Open somasundaramsekar opened 6 years ago
Hi @somasundaramsekar ,
Looks like it is a bug in JDBC Source when it cannot handle columns of user-specified precision when user omitted precision and scale in a column definition.
NUMERIC, DECIMAL are affected by this bug.
The root cause - some JDBC drivers might return 0,0 as precision and scale for a column without explicit precision and scale and we are falling into this branch: https://github.com/confluentinc/kafka-connect-jdbc/blob/v5.0.0/src/main/java/io/confluent/connect/jdbc/dialect/GenericDatabaseDialect.java#L1166.
In order to resolve it, we should treat a column with precision and scale = 0 as a Java's Double
and also treat is a Byte
when precision is 1 only.
Thanks.
@somasundaramsekar As a workaround, you can define your NUMERIC
columns with explicit precision and scale, e.g. NUMERIC(16,2)
.
Hi @avocader ,
I am currently experimenting how postgresql data types are converted when using the kafka-connect-jdbc connector and I see a slightly different behaviour regarding the NUMERIC data type.

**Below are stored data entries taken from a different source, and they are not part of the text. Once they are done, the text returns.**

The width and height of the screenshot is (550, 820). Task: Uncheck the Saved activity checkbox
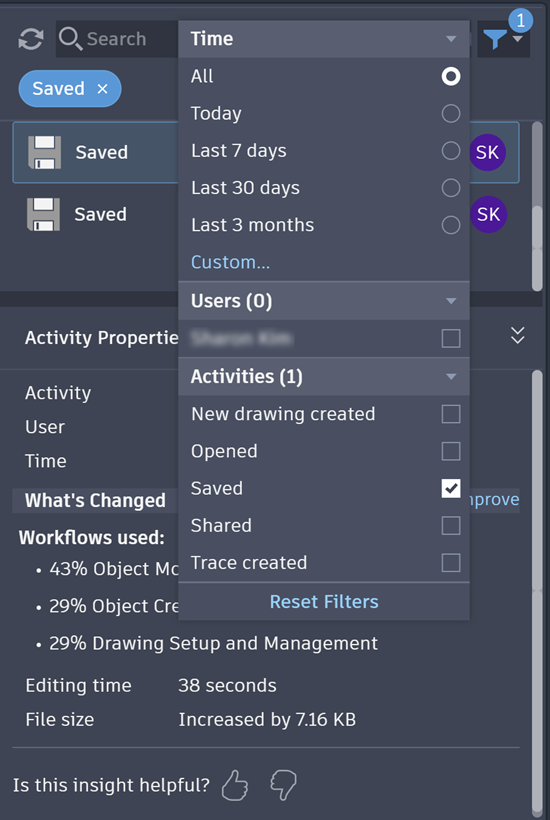click(451, 488)
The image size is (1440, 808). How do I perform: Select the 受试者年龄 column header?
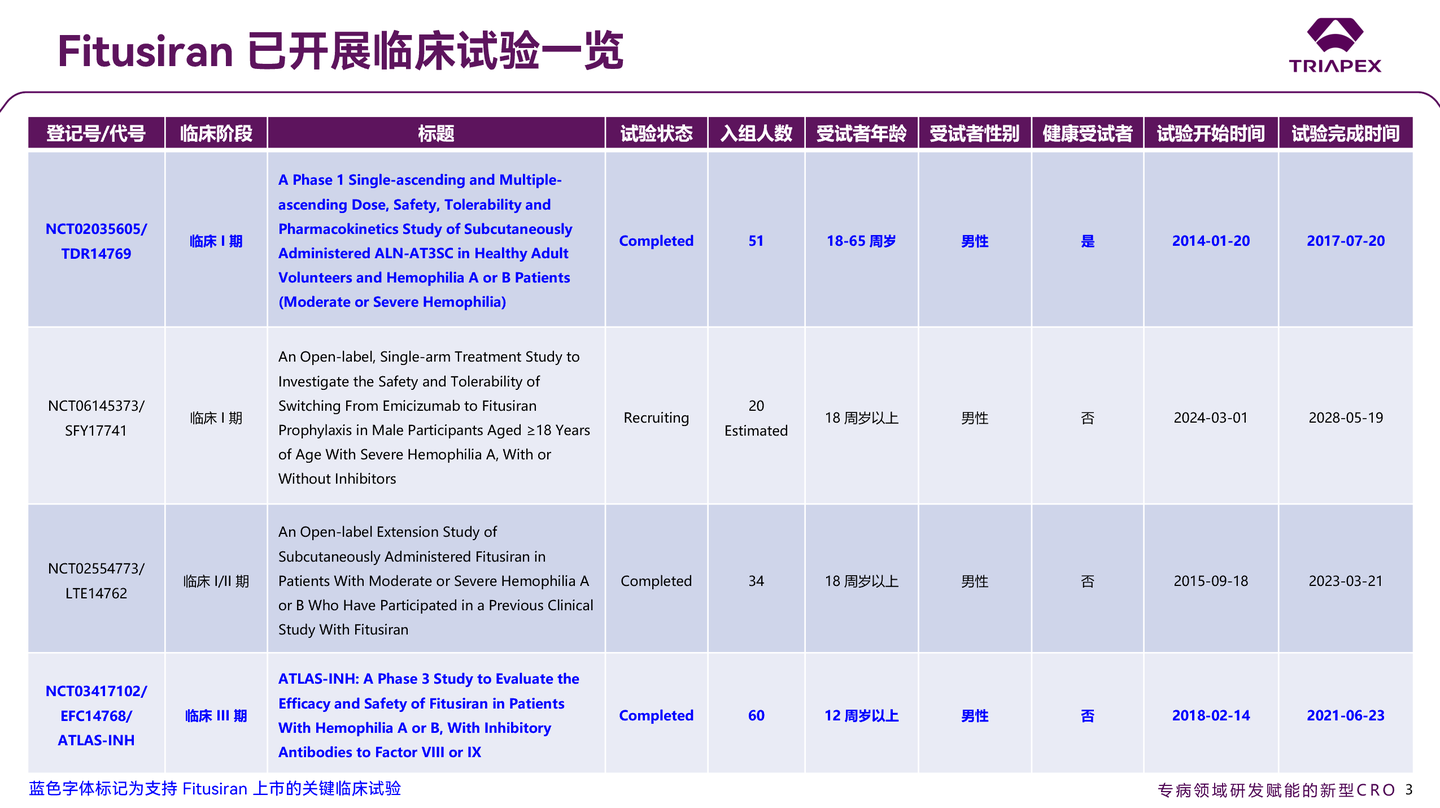tap(861, 132)
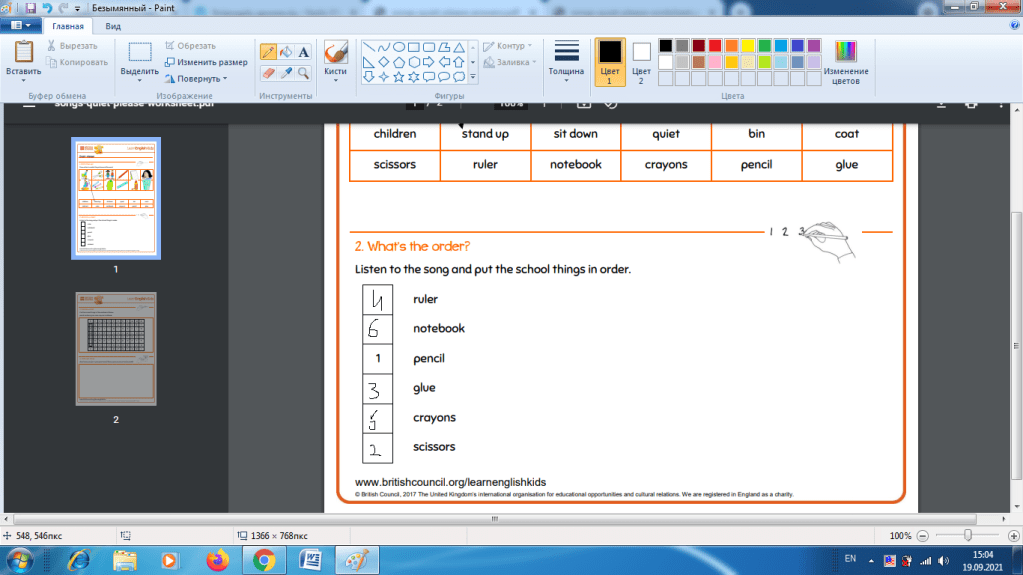Open the Кисти brushes dropdown
The width and height of the screenshot is (1023, 575).
click(336, 72)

In my test case NUMERIC is converted into int8 in kafka topic and hence losing the decimal part while NUMERIC(20,10) is converted into bytes probably because of this line: https://github.com/confluentinc/kafka-connect-jdbc/blob/3c19049fdf9af562b58efca5bfefbb31ba2801f5/src/main/java/io/confluent/connect/jdbc/dialect/GenericDatabaseDialect.java#L1157
NUMERIC(15,10) is converted to double as expected.
Do you know when we may have the fix you suggested for the NUMERIC(0,0)? Also why does numeric with precision >=19 cannot be converted to double as well?
Here is my table ddl and connector configuration:
Postgresql Table
CREATE TABLE postgres_source2 ( id serial NOT NULL, updated_at timestamp NOT NULL DEFAULT timezone('UTC'::text, now()), string_test1 varchar NULL, string_test2 varchar(10) NULL, numeric_test1 numeric NULL, numeric_test2 numeric(20,10) NULL, int_test1 int4 NULL, int_test2 int2 NULL, int_test3 int8 NULL, int_test4 float4 NULL, int_test5 float8 NULL, numeric_test3 numeric(15,10) NULL, CONSTRAINT postgres_source2_pkey PRIMARY KEY (id) )
INSERT INTO postgres_source2 (string_test1,string_test2,NUMERIC_test1,NUMERIC_test2,int_test1,int_test2,int_test3,int_test4,int_test5,numeric_test3) VALUES ('test','test',123.1234567, 123.1234567, 1000000, 1,100000000000, 123.12345, 123.1234567,123.1234567)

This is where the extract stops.